Gang prevention programs don’t work. It might be surprising to hear this, especially coming from one of the original commissioners on San Diego’s Commission on Gang Prevention and Intervention, but here’s why:
- At best, prevention programs strive for normalcy, nothing greater. If successful, they may stop something from happening, but they do not create new behaviors in place of the old behaviors.
- Typically, prevention programs cast too wide a net. Gang expert Malcolm Klein suggests that such programs cause the issue in question to become perceived as more prevalent than it may actually be, thus normalizing the negative behavior for a larger audience that may not have been otherwise exposed to or affected by the problem.
- At worst, prevention programs provide free advertisement for negative behaviors. Even more detrimental than merely normalizing the issue, this advertisement heightens the very appeal of the negative behavior.
If gang prevention programs, in essence, promote negative behaviors, why do law-abiding communities seek to create so many programs that promote gangs?
An effortless shift in perspective can transform the counterproductive nature of prevention programs by asking one simple question: What should promotion programs actually promote? The list is virtually endless: go to college, support a social cause, volunteer, participate in organized sports, or join clubs at school and in the neighborhood.
In contrast to prevention programs, positive promotion programs are successful because:
- Positive promotion programs strive for individuals to accomplish something that normally would not occur.
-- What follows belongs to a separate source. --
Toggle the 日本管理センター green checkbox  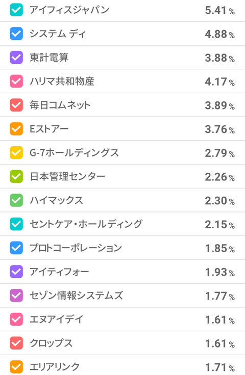tap(16, 176)
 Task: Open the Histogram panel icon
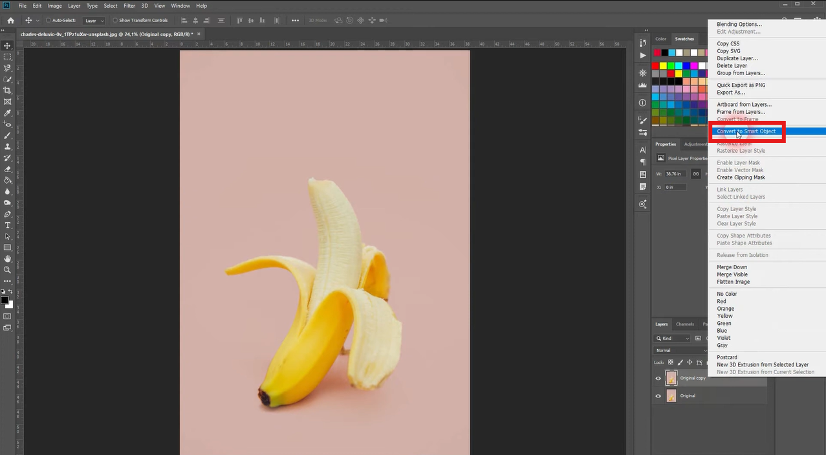point(642,83)
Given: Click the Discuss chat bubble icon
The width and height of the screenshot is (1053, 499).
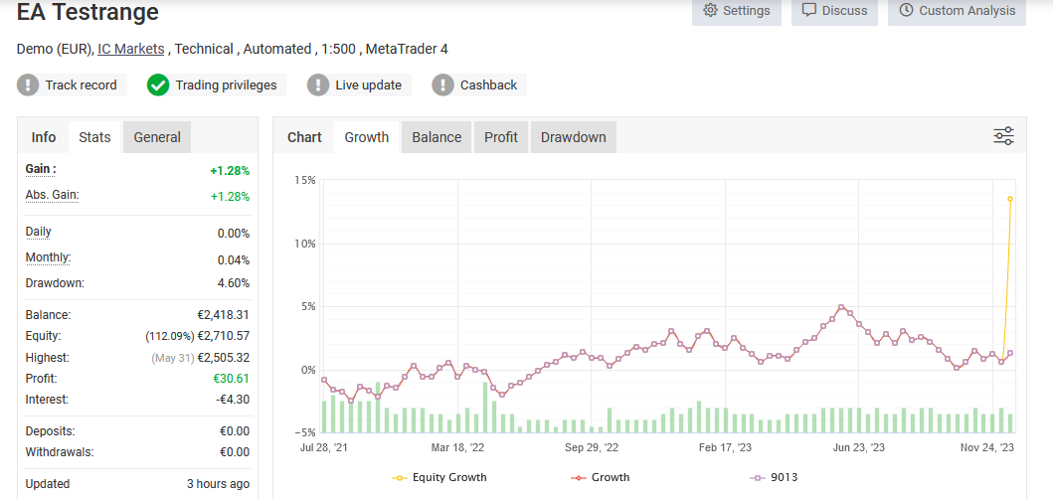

- Positive promotion programs offer options where individuals can select activities that best suit their budding interests.
- Positive promotion programs can popularize the appeal of productive behaviors.
For potential and fringe gang members, positive promotion programs are essential to averting criminal, violent behavior by making productive activities socially acceptable among peer circles otherwise vulnerable to the lure of gang lifestyles. Gangs are a default culture where membership is allowed to flourish only when productive activities are not adequately promoted toward its target audiences.
In sum, any program with gang prevention as its premise is doomed to fail.
However, gang prevention will be the product of all promotion programs that popularize productive behaviors.
Christopher Yanov worked with gang members in the San Diego region from 1996-2001 before starting Reality Changers, a program that targets low-income, inner-city youth and has awarded more scholarships to college bound students than any other single organization in San Diego County for the past three years.